YOUR TASK: Across the listing below, how many lines contain the string "Válenda"? Only the number is needed.
______________________________
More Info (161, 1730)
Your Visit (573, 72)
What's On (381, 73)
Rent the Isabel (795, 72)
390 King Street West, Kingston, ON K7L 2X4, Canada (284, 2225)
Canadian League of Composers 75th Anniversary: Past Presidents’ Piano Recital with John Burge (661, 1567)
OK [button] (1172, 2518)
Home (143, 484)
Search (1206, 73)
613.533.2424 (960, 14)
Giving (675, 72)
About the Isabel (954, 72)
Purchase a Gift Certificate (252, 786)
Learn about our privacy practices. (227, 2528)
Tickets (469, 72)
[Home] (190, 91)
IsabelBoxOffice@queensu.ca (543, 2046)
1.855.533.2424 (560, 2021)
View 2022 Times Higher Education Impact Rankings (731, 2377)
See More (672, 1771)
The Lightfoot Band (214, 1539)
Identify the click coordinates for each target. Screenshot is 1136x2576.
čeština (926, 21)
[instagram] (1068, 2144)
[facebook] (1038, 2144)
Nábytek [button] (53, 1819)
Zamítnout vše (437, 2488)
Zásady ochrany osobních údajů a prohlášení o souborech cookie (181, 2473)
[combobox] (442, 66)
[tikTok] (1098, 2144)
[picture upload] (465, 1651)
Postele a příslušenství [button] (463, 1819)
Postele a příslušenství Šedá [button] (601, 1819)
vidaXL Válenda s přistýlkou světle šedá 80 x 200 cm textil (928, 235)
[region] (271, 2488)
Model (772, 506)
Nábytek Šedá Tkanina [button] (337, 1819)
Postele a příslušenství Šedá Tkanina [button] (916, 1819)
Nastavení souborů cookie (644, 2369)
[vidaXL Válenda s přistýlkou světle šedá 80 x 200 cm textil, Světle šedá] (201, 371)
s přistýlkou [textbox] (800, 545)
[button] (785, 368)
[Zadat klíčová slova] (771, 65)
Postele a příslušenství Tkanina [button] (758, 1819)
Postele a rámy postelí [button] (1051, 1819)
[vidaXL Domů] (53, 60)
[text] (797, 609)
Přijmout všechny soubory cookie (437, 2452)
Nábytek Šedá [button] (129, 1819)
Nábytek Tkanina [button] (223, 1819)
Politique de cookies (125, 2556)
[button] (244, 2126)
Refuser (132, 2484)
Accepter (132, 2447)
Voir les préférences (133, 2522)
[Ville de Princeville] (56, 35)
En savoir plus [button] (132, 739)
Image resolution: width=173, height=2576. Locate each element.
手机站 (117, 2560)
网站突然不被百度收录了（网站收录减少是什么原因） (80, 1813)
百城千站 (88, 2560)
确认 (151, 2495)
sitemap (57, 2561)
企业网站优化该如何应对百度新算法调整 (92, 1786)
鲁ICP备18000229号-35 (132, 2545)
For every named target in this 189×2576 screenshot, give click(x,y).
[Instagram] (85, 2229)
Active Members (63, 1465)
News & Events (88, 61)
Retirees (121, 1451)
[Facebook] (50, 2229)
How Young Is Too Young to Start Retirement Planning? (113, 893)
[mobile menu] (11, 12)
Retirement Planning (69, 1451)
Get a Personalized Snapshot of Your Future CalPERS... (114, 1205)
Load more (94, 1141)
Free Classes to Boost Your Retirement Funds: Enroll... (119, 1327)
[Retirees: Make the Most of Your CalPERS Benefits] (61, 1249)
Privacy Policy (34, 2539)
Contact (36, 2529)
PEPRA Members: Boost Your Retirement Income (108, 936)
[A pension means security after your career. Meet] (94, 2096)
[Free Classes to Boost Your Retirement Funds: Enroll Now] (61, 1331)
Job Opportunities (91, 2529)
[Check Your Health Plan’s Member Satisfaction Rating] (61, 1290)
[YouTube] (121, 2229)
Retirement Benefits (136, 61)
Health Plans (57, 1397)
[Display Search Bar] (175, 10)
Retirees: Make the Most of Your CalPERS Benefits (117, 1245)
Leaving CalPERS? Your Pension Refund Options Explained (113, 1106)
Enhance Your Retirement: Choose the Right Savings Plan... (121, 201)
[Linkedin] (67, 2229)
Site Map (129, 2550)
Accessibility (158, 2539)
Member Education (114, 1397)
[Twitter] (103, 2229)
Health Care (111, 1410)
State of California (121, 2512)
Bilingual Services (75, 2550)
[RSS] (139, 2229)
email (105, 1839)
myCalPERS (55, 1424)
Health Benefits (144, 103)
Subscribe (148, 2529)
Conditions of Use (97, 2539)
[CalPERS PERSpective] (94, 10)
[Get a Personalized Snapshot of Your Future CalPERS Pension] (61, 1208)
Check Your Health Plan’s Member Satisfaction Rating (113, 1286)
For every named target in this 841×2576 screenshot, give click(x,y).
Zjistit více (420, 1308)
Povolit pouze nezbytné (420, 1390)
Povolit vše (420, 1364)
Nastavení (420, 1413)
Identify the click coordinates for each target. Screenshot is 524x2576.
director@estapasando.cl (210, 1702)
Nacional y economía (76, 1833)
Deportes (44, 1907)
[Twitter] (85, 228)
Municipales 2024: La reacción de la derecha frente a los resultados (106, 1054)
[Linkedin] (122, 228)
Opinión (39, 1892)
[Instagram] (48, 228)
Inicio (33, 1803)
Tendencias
______________________________
RESPONSE: 2